きっと、そのまわりはかたくりの花ならぬ、白い小花が一面に咲いているにちがいありません。かたくりの花を見に行くより、Oさんのお墓参りにいきたいな。

2007年3月22日 | カテゴリー : ななえ日記 | 投稿者 : 加藤 奈々枝

私は「ゆめみるゆめこ」さん

名東福祉会のブログを読んでいると、今、福祉は大変なんだ・・・と実感するけれど、加藤さんの幸せそうな感じが伝わってきてうらやましいよと会社経営をしている友人が言います。天性の楽天家の私ですが、こんな私だってストレスがないわけでもなく、辛い事もいっぱいあります!と、反論するのはかえって墓穴を掘るようなものでした・・・。では今日は私のストレス解消法をご紹介しましょう。

その1 利用者の皆さんとお好み焼きやさんに招待されてみんなが「おいしい、おいしい!」といっぱい食べているときの笑顔をみているとき。
その2 ボランティアさんが施設に来てくださるとき
その3 利用者の家族の人が「我が家で咲きました」といって、お花を持ってきてくれるとき

 こうして振り返ると、施設で利用者さんや家族の人たち、地域の人たちと触れ合っていることそのものが私のストレス解消法なんだということに気がつきました。

 みなさんとのふれあいは、私の楽しみでありますが、施設に訪れた家族の人はもちろん不平や不満をおっしゃいます。福祉がたいへんな今、家族の不安はとても大きくなりました。そうした不安の広がりの中で、懸命に努力してくれている職員のみなさんや親や法人の役員さんたちがいることがほんとうにありがたいことです。幸せです。

今はストレスも大きいのですが、だからこそ新しい夢が生まれます。先日、友人とギャラリーめぐりをしたとき、「奈々枝さんも名東福祉会のみんなの作品を展示するギャラリー奈々枝を開設しなさいよ」といわれました。名称はいまいちだけど、「いいな」と思っちゃって、また、夢がふくらみました。やっぱり、私は「ゆめみるゆめこ」さんだ。

2007年3月19日 | カテゴリー : ななえ日記 | 投稿者 : 加藤 奈々枝

ああ、仕事を続けてきてよかったな

このごろ、福祉の世界は様変わりしています。
どうしてこの世界に入ったのか・・・を最近考え込むことが多くなりました。

長男が高熱を出し、そまま熱が下がらず国立病院入院に入院したことから始まったことがきっかけでした。
長男は入院してもなかなか高熱が下がらず、大発作を起こしましそのまま半身不随となりました。
重い障害をもったわけですが、なんとか生きてほしかったから・・・とそのころのことを思い出します。

中日新聞の「中日よろず相談」に駆け込み、そのころ相談者になっておられた名古屋大学の堀要先生とお会いしました。

指示:
本文の書き手が「やっぱり、私は「ゆめみるゆめこ」さんだ」と述べている理由を、本文に即して一、二文で説明してください。

データ一覧:
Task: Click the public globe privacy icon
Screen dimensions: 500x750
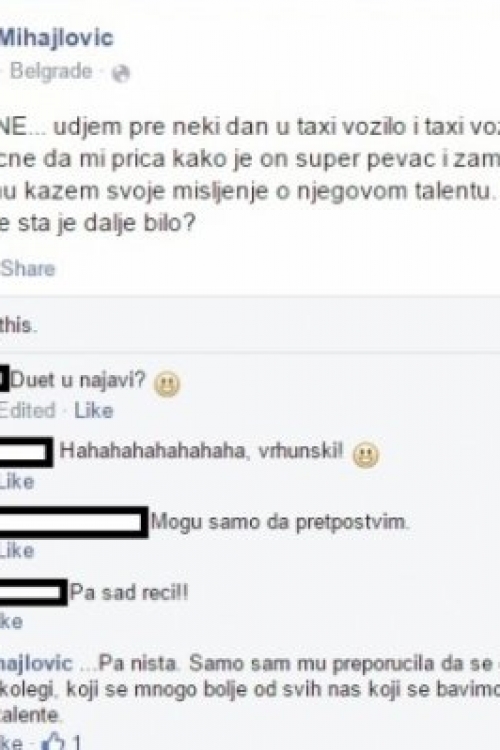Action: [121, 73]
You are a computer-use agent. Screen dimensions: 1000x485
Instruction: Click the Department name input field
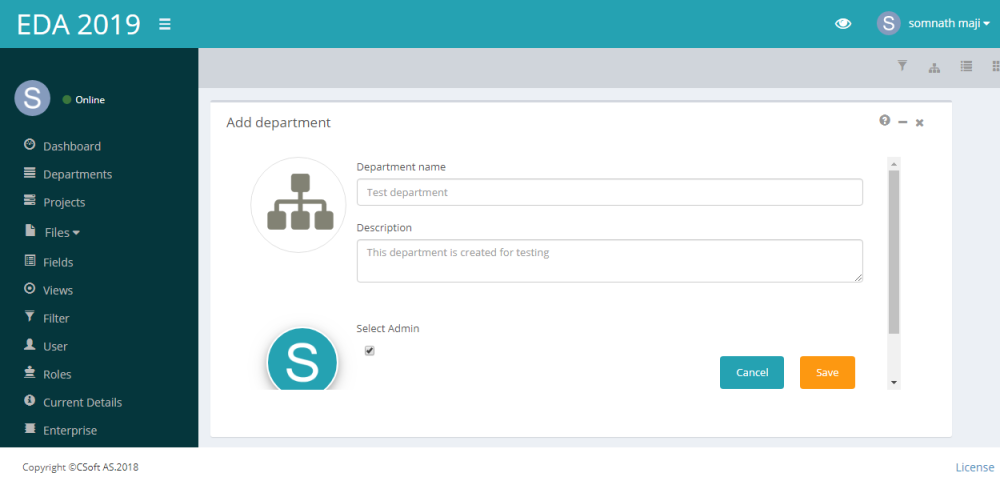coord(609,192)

解答:
ギャラリーめぐりをした際、友人から名東福祉会のみんなの作品を展示する「ギャラリー奈々枝」を開設するよう勧められました。書き手は名称はいまひとつだと感じながらも「いいな」と思い、また夢がふくらんだためです。